*ACTIVITY*: Your answer is the lines below, exactly, from the one that contains "Open macOS Control Center in menu bar" through the one that contains "Task: Click the 4:05 PM · 19 Jul 18 timestamp", both included.

*RECORD SET*:
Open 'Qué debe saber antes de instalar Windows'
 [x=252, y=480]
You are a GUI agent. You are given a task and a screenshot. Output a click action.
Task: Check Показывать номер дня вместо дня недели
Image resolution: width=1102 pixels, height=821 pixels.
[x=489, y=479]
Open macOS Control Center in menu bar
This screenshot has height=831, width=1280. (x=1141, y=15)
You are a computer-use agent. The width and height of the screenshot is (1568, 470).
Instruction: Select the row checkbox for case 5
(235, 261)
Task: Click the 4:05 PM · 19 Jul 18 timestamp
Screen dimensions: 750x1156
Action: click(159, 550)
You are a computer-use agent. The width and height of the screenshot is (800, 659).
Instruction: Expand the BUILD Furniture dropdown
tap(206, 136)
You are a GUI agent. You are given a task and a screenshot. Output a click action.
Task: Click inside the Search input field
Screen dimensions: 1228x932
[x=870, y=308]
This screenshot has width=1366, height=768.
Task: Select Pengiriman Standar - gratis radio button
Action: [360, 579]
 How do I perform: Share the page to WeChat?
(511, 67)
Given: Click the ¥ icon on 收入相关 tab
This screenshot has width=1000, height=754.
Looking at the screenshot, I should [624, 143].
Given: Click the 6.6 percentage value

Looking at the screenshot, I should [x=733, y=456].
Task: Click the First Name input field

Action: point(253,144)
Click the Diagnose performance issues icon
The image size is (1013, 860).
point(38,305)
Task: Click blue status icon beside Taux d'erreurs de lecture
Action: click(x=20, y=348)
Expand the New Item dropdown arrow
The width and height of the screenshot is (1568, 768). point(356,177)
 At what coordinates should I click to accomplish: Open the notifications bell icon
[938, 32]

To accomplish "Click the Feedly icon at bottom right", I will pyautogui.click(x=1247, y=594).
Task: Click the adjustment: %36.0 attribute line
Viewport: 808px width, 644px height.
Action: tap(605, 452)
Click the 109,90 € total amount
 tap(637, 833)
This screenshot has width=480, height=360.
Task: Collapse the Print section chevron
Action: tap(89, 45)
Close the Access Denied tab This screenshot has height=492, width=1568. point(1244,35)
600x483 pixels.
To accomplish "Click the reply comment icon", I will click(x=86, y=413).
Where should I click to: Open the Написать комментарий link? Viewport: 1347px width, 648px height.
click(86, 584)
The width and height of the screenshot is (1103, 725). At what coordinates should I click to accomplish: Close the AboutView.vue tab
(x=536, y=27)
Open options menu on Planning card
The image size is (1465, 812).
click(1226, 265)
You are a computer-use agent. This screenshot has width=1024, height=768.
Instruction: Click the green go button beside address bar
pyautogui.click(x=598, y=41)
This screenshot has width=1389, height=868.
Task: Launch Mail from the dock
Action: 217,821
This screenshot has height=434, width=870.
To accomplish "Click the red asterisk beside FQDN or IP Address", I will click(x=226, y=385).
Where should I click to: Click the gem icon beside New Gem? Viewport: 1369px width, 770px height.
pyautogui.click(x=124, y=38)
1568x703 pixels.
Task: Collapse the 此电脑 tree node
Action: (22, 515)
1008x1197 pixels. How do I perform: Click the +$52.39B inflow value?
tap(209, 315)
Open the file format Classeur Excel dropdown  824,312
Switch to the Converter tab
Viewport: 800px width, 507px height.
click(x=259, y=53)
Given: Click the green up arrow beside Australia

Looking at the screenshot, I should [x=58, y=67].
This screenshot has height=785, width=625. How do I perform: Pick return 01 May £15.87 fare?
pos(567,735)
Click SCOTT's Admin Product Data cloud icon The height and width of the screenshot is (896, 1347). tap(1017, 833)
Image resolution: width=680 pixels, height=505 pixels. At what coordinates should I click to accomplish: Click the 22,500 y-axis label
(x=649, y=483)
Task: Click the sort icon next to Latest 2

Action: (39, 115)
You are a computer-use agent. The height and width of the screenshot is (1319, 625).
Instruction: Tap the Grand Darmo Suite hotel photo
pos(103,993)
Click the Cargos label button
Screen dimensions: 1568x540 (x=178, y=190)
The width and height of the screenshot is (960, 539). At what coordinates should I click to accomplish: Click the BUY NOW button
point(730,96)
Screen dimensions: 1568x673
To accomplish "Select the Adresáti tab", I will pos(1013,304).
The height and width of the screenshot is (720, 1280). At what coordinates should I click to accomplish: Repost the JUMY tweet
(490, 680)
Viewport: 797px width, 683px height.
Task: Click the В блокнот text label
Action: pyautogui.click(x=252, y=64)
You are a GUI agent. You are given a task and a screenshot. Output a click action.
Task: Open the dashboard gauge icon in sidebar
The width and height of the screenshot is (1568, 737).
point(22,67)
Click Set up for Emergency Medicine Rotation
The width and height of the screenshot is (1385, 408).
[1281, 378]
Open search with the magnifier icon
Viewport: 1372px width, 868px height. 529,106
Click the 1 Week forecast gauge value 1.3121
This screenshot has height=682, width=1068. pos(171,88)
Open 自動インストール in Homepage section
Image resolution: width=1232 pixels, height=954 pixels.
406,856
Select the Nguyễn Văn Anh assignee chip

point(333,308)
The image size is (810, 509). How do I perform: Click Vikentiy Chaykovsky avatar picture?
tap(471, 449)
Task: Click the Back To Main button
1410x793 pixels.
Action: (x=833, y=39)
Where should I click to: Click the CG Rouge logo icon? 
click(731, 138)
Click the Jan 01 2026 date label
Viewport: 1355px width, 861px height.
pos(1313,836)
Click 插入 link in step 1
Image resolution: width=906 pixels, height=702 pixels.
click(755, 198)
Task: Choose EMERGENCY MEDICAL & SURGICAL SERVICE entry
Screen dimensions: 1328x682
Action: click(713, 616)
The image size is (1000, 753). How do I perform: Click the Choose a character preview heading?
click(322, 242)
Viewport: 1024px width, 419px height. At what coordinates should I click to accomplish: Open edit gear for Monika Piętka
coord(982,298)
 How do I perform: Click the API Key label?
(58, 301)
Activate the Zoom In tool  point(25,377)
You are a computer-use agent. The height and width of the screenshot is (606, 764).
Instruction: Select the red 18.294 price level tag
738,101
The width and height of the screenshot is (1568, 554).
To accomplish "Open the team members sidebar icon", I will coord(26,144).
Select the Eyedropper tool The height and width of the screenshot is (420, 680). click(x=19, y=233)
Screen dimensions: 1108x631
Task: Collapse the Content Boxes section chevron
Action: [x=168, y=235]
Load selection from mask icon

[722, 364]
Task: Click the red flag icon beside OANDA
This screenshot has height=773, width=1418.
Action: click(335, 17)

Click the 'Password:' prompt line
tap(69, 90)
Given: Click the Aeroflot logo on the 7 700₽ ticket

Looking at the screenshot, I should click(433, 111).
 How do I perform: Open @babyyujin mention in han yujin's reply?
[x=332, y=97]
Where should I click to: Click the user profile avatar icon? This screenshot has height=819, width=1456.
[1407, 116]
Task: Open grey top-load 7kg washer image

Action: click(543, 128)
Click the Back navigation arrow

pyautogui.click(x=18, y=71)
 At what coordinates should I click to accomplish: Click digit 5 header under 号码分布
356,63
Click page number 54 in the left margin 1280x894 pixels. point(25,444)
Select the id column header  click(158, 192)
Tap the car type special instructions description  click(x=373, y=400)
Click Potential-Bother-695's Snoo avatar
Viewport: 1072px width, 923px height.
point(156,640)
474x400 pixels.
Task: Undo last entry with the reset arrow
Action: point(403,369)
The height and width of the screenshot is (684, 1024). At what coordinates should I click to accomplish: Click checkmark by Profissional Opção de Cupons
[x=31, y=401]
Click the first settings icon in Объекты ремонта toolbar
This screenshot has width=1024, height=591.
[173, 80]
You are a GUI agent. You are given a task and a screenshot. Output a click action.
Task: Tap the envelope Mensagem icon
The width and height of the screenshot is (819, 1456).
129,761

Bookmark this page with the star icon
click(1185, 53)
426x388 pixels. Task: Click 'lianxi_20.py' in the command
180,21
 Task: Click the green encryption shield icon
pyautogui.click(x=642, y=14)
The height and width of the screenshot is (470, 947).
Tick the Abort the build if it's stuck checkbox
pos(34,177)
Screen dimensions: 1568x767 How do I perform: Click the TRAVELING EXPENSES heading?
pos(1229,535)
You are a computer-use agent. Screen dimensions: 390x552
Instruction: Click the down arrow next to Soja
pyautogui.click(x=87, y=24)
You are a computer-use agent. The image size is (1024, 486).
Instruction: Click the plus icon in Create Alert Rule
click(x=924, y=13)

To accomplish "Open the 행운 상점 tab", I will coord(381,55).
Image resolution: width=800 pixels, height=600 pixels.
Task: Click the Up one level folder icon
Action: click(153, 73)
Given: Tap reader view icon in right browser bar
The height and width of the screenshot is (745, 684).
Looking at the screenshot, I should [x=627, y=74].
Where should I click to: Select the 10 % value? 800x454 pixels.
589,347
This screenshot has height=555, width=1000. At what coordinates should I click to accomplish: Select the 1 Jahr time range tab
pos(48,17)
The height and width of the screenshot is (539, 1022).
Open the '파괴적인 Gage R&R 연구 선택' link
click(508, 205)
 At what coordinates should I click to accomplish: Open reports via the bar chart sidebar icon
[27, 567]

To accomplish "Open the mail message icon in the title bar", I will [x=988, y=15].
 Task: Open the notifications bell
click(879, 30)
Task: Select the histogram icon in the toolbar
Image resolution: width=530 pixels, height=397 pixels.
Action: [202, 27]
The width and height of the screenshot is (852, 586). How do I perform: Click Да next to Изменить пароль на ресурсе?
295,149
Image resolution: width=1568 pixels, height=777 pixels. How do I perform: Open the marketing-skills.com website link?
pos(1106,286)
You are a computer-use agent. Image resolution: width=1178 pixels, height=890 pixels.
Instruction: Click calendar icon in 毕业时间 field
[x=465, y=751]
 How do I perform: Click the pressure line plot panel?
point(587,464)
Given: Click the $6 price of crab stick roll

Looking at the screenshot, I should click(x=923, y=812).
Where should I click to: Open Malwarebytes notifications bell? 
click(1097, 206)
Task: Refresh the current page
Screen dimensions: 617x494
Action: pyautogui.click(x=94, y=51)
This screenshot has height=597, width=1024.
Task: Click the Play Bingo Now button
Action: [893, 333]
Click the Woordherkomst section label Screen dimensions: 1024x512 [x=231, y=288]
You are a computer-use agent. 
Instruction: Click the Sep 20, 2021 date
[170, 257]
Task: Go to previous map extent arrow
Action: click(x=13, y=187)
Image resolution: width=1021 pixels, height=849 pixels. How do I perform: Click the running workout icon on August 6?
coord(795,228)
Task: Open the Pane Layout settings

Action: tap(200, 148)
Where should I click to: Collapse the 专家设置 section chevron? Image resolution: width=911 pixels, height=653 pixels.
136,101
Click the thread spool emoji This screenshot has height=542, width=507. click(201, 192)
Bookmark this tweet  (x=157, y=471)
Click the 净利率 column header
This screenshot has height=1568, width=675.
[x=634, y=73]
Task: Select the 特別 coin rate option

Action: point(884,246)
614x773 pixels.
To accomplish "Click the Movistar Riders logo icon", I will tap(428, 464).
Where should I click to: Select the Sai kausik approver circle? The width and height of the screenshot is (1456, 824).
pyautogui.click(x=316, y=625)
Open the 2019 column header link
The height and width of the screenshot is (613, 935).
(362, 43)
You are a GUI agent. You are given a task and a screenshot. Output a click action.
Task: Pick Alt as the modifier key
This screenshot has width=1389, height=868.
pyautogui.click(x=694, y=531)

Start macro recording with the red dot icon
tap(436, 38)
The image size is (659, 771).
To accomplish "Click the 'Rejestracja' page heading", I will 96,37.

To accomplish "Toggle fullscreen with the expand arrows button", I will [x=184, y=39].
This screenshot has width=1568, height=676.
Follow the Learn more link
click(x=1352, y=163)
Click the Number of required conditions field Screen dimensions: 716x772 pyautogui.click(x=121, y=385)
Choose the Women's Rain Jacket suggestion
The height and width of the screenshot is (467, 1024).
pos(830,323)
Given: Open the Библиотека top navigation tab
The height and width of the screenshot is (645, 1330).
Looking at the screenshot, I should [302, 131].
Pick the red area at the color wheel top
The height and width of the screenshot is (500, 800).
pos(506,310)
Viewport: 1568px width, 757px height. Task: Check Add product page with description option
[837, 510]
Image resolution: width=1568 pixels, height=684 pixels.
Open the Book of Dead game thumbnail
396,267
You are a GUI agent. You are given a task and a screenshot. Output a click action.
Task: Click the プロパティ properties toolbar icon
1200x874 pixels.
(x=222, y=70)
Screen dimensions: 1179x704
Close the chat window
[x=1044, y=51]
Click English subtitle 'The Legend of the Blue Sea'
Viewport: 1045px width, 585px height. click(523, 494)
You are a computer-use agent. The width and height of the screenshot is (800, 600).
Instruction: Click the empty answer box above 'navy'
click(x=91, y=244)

*RESPONSE AREA*:
Open macOS Control Center in menu bar
This screenshot has height=831, width=1280. (x=1141, y=15)
You are a computer-use agent. The width and height of the screenshot is (1568, 470).
Instruction: Select the row checkbox for case 5
(235, 261)
Task: Click the 4:05 PM · 19 Jul 18 timestamp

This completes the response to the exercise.